Uyumsuz Yarınsız Yaşam (Albert Camus)

...umut etmeyi bırakmasını öğrendi. 
Şimdiki zamanın cehennemi, onun ülkesi burasıdır artık.
Tinsel uzlaşmazlıklar cisimleniyor, 
insan yüreğinin düşkün ve görkemli sığınağını yeniden buluyor.


Ölecek mi yoksa sıçrayıp kurtulacak mıyız, kavram ve biçimlerden kendi ölçümüzce bir ev mi kuracağız? Yoksa parçalayıcı ve olağanüstü uyumsuzu mu seçeceğiz ?

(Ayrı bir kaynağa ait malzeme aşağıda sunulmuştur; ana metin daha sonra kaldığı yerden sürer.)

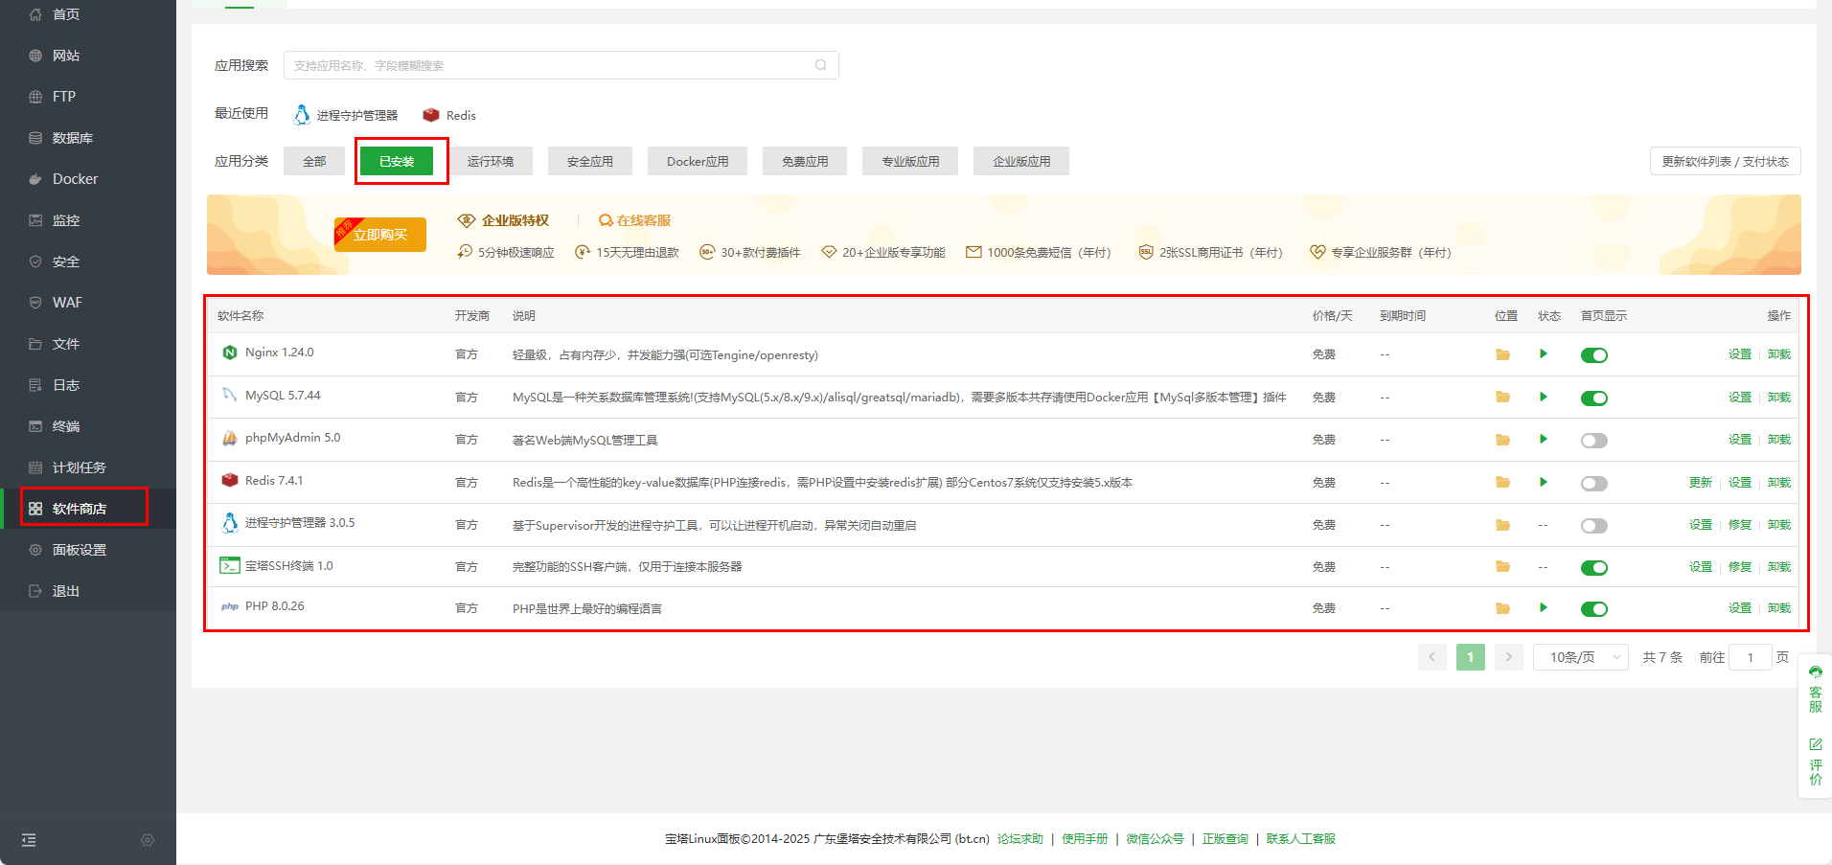Click Redis icon in recently used

(x=431, y=115)
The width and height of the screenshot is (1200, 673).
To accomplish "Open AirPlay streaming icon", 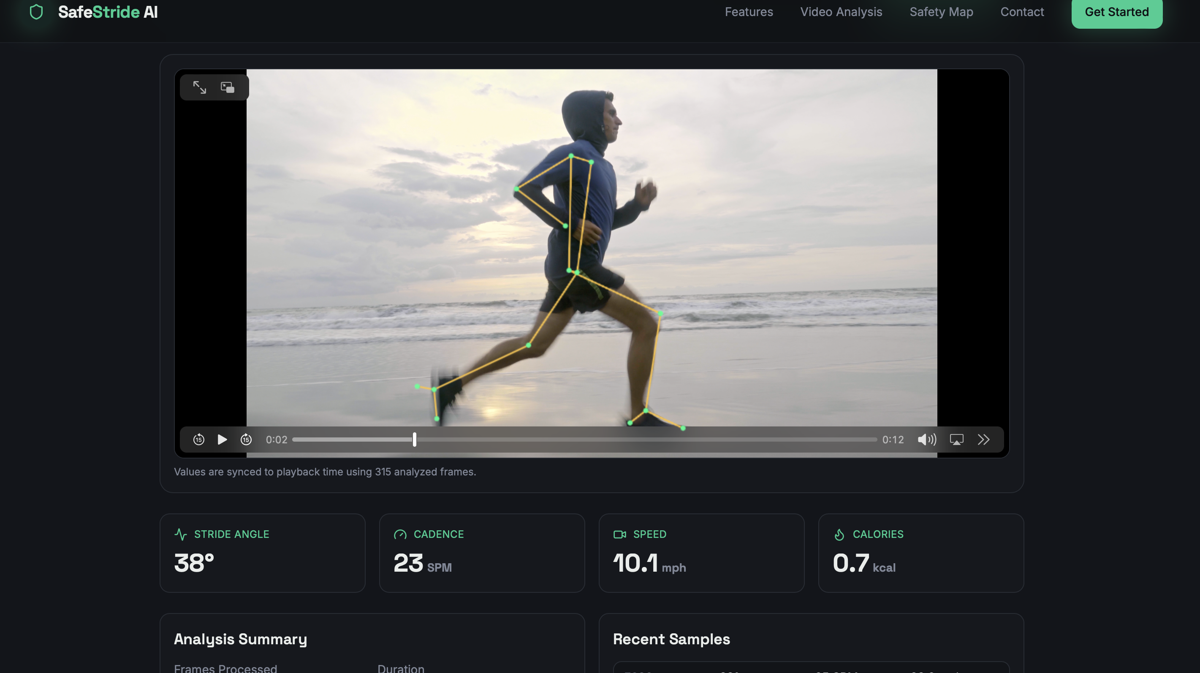I will [x=956, y=439].
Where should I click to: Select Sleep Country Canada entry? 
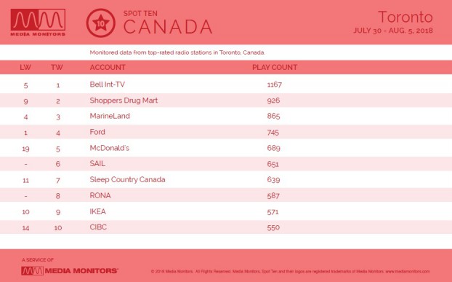tap(127, 180)

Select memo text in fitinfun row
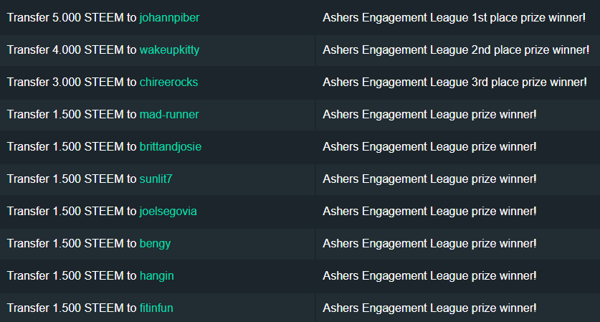pyautogui.click(x=429, y=308)
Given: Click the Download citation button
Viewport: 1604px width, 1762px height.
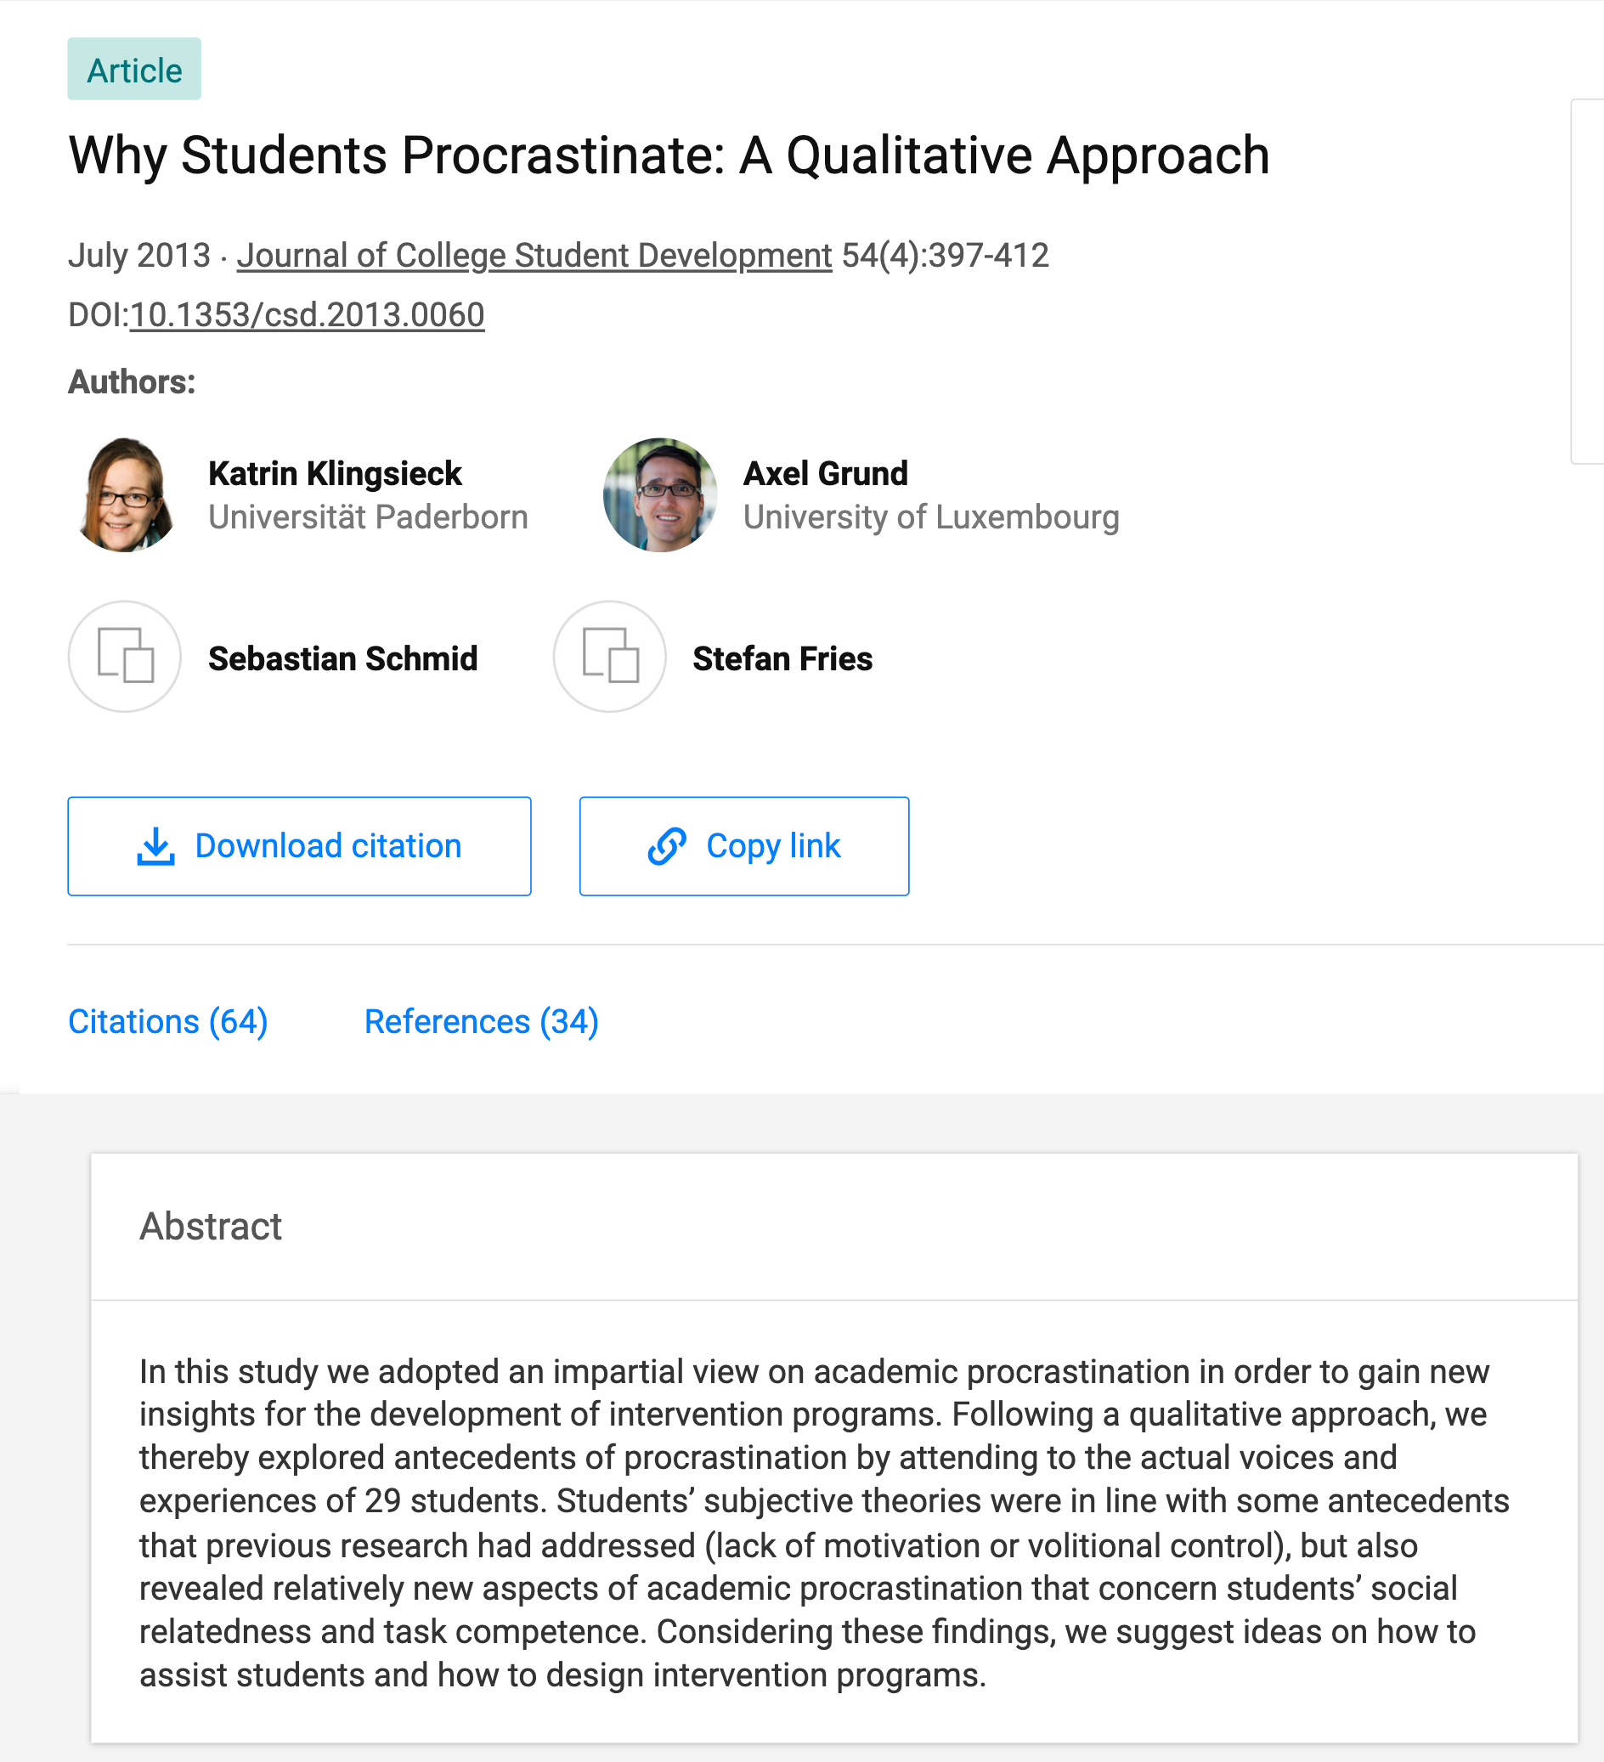Looking at the screenshot, I should (x=300, y=846).
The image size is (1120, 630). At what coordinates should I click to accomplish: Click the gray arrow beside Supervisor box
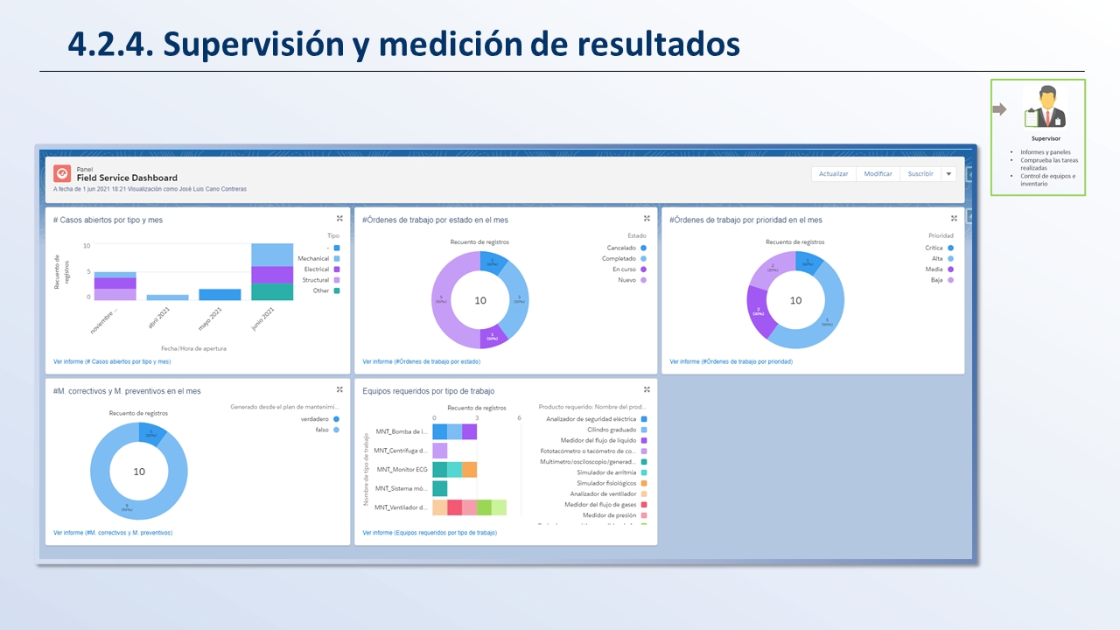pyautogui.click(x=999, y=109)
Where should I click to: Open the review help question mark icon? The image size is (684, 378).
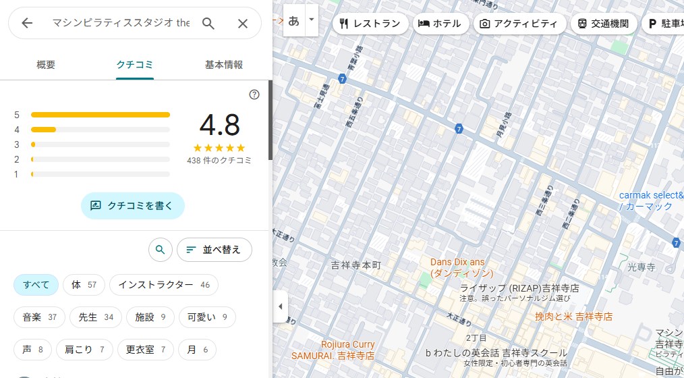pos(254,95)
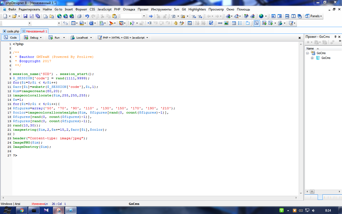This screenshot has width=342, height=214.
Task: Open the Panels dropdown
Action: tap(314, 16)
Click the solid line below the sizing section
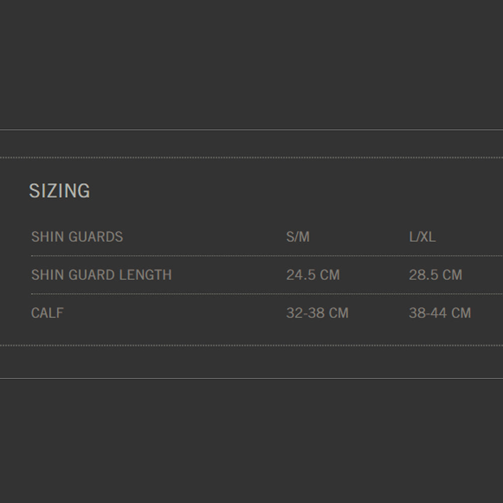This screenshot has width=503, height=503. coord(252,378)
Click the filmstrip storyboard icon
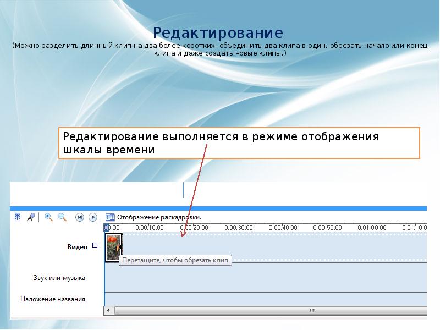 (110, 217)
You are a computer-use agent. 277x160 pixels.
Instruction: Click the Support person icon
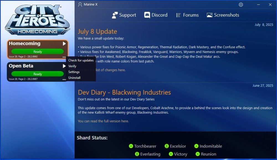115,15
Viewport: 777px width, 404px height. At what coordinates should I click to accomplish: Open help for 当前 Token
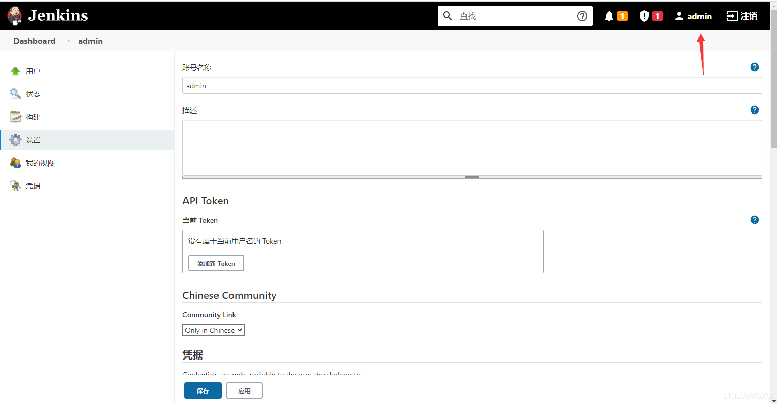[755, 219]
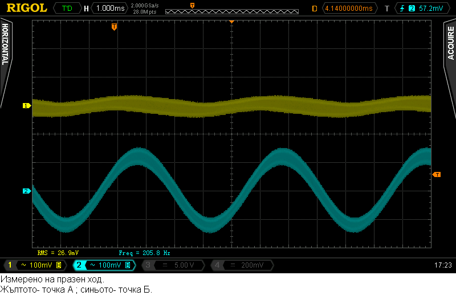Click the orange trigger level marker at right edge
The width and height of the screenshot is (456, 304).
pyautogui.click(x=437, y=175)
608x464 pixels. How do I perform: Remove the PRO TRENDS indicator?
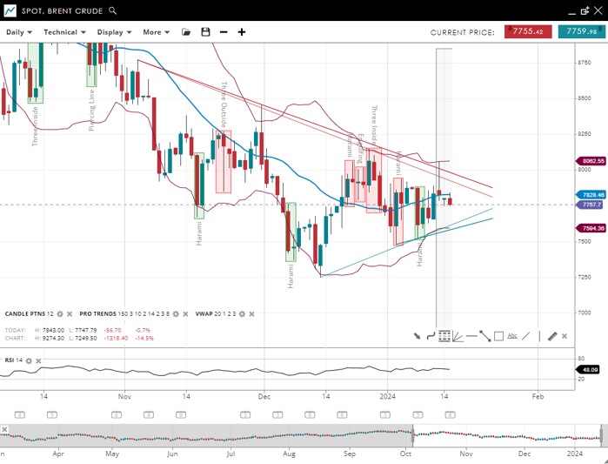click(x=186, y=313)
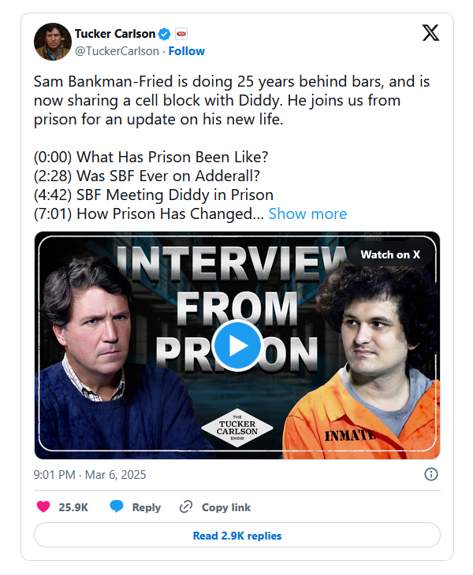
Task: Like the post with the heart icon
Action: point(43,506)

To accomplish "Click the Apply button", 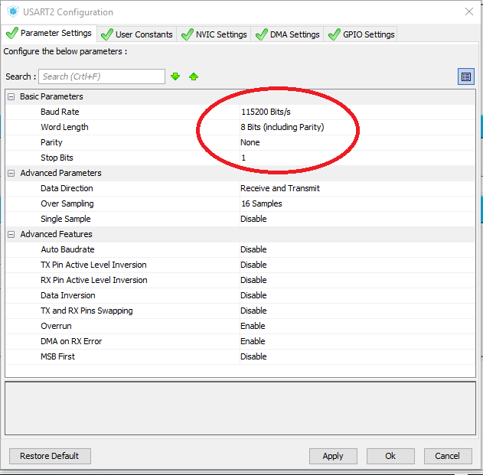I will click(x=333, y=456).
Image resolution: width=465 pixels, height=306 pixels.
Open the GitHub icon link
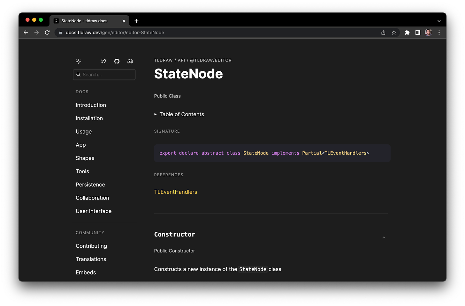click(117, 61)
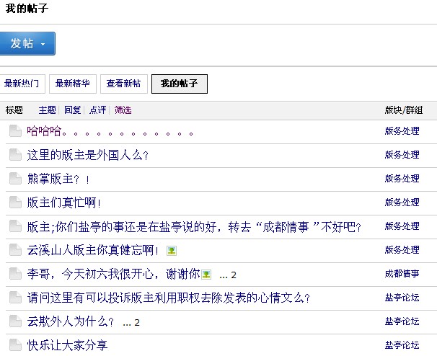The width and height of the screenshot is (437, 356).
Task: Click the post icon beside 快乐让大家分享 thread
Action: pyautogui.click(x=14, y=345)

Yaşamak uyumsuzu yaşatmaktır. Uyumsuzu yaşatmak her şeyden önce ona bakmaktır. Eurydice'nin tersine, uyumsuz ancak kendisine sırt çevrildiği zaman ölür. Böylece tutarlı olan ender felsefe durumlarından biri "başkaldırı" olarak belirir.


Bu "başkaldırı" yaşama değerini verir.


İntiharın başkaldırıdan sonra geldiği sanılabilir. Ama yanlış olarak. Çünkü intihar başkaldırının mantıksal sonucu değildir. İçerdiği razı oluş dolayısıyla, onun tam tersidir. İntihar sıçrama gibi, en son noktasına götürülmüş kabullenmedir. Her şey tükenmiştir, insan temel tarihine geri döner. Geleceğini, biricik ve korkunç geleceğini fark eder, ona atılır. İntihar uyumsuzu kendince çözer. Onu da aynı ölüme sürükler. Ama biliyorum ki, sürüp gitmek için uyumsuzun çözüme varmaması gerekir. Aynı zamanda hem bilinç hem de ölümün yadsınması olduğu ölçüde intihardan sıyrılır.


Uyumsuz şu noktada aydınlatıyor beni: yarın yoktur.

Bundan böyle derin özgürlüğümün ussal dayanağı bu işte.